Mornings at camp are another one of my favorite things. A light fog enveloped the forest, not too low, and the sun brightened the forest to the east. We ate our oatmeal (or bars and mish-mash of stuff like Forest) and began packing up camp to hit the trail back to the car. Part of me was ready for another 10 miles to go to another campsite but the other part of me had that feeling you get after being in the woods for a week, where you are antsy to get to town for your shower and giant plate of restaurant food.

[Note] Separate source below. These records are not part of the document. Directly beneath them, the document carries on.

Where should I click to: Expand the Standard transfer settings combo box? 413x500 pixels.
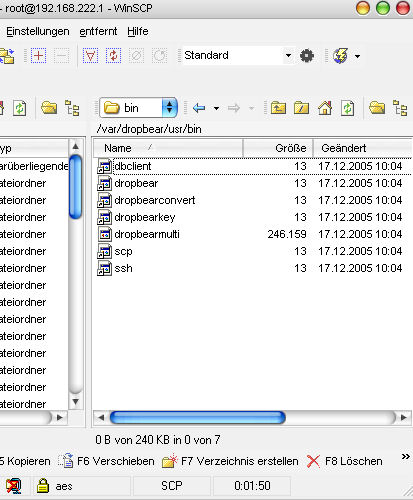point(288,55)
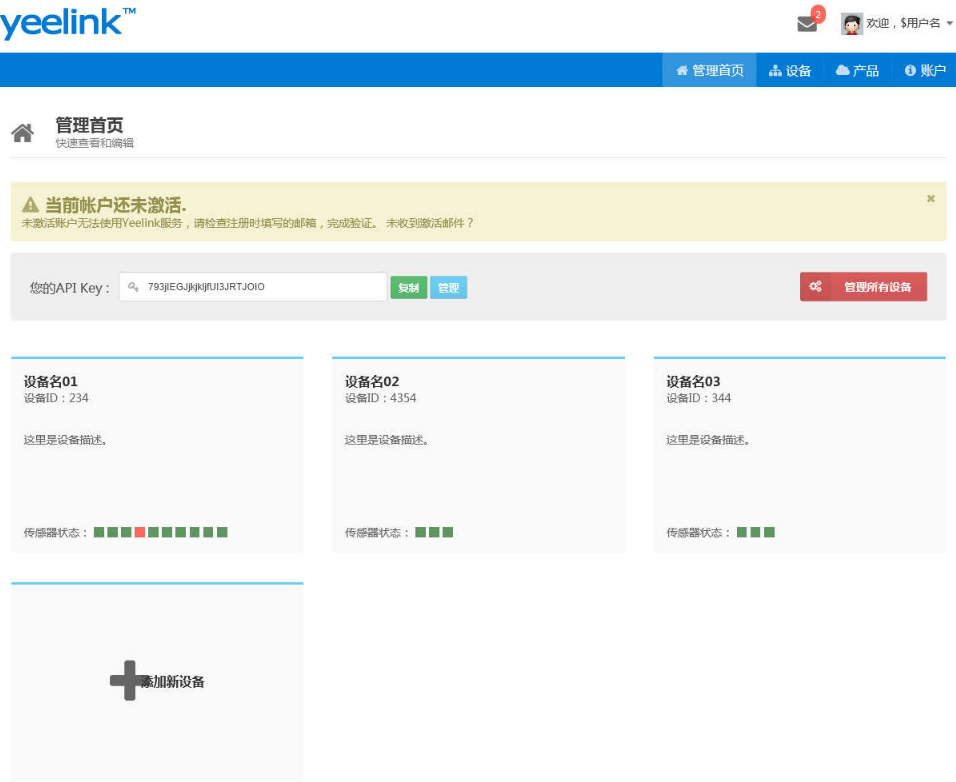Click the key icon inside the API Key field

(130, 286)
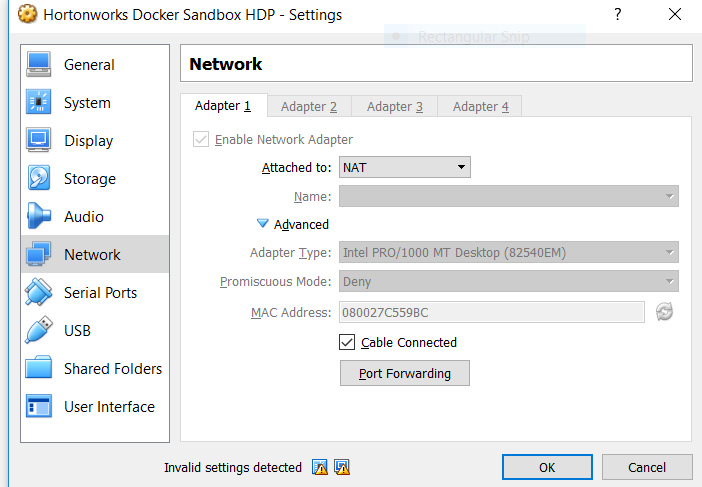Screen dimensions: 702x487
Task: Open the Audio speaker icon
Action: pyautogui.click(x=39, y=217)
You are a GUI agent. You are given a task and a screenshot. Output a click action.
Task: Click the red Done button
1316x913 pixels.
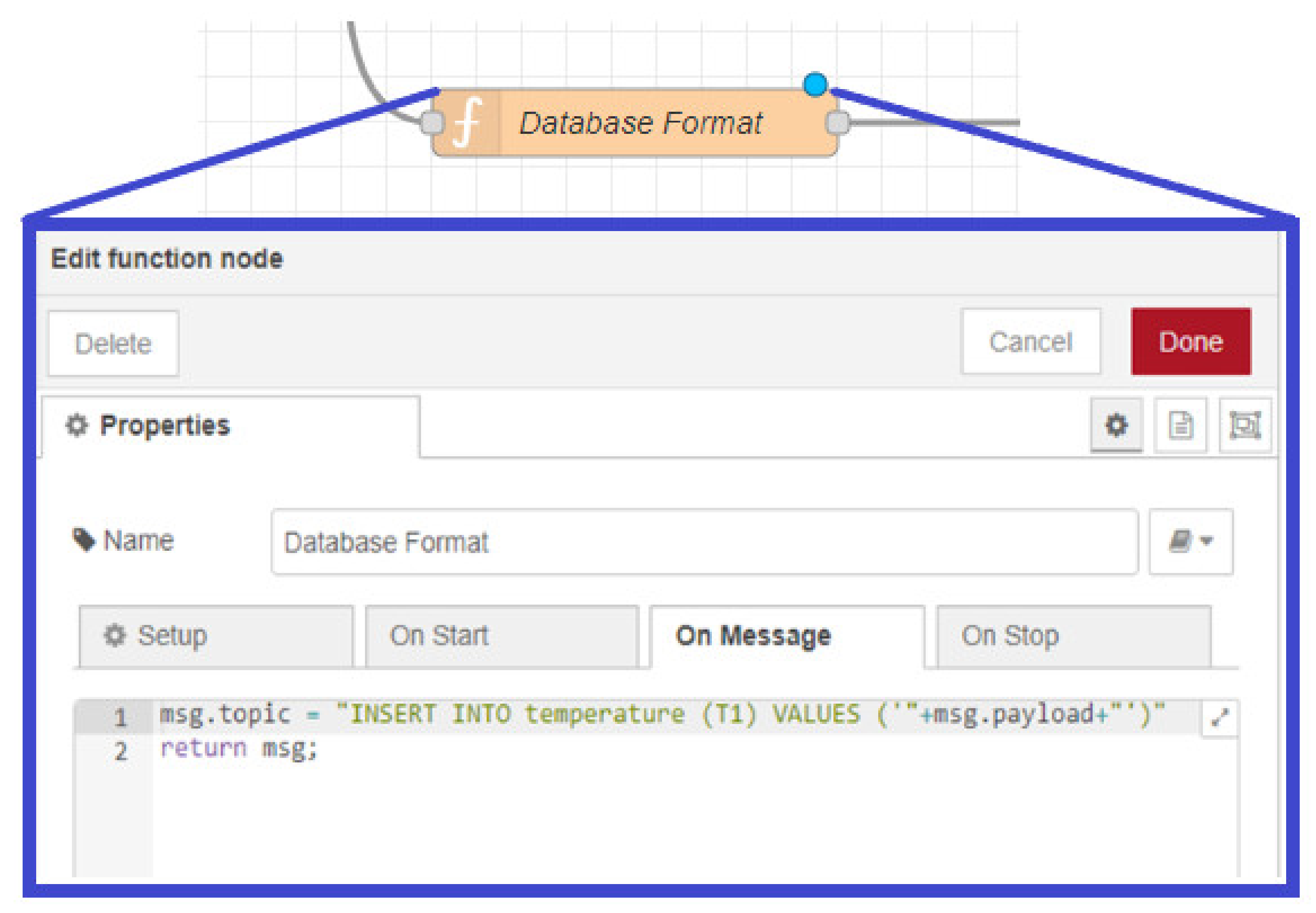tap(1190, 341)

Back on the trail we headed south once again, through the pine trees, up the tram and back down to the scenic area. No barking dogs this morning, thank goodness. In addition to the Lone Star Trail running through the scenic area, there were three loop trails that connected back up to the LST. For a change in scenery we opted to take the outer loop, the 0.6 mile Big Creek Trail. It winded through mesic woods that gently rolled up and down as we traversed across creek bottoms. By taking this trail we had a botanical discovery, finding trilliums and may apples! What luck! I’d wondered if we would be too far west for either of them—apparently not!

As we headed out of the scenic area Forest appeared sleepy and began leaning over in his pack. I think he was relaxing more than anything, but it gave us a reason to make extra effort to get to the car faster in case he wasn’t feeling good. He usually doesn’t nap in the morning. We weren’t far from crossing over Tarkington Bayou, a cautious crossing over piled up logs, when he asked to get out and walk. We told him to wait until we crossed and then he could hop out and walk, which he did once we were on the west side of the bayou. Thankfully he also asked for a snack. My stomach was beginning to gnaw at me, the oatmeal was long burned off, so we sat down in the middle of the trail for a snack while Chris searched for the snake he’d seen in the water before we crossed.

Forest did end up walking, he walked the entire way back to the car which was about a mile from the bayou! Chris led the way and I trailed the end and Forest walked in the middle in some varying state of running to dilly-dallying while poking at plants. There were plenty of splats on the trail when he didn’t pay attention and tripped over a root or stump (or tried to turn around to talk to me and while walking!) but each time he brushed it off and kept on going. Soon we heard the echo of cars driving down the road and before we knew it we saw the patches of phlox and verbena we had passed on our way in the day before. And not long after we arrived at the trailhead!

In Forest’s words, “Did it!” We’d survived the first overnight backpacking trip!

It is immensely satisfying to have that done and under our belt. All of my hiking memories came back to me, the different feelings from relishing the hike to being ready to get to camp—they were all there. It was funny how much I have come to associate Burt’s Bees diaper cream with backpacking because when I opened the baggie to move around some of our medical kit stuff, the smell of it wafted out and it was an instant flashback to the trail. Even getting inside the tent at night had me remembering so much about our long hikes. I’m hoping we can squeeze in one more hike before next fall and maybe by next backpacking season Forest will be ready for doing more hiking on his own. We may have to pick close sites at first to build his stamina but that’s ok. It will be fun to see where we get to hike in the coming seasons!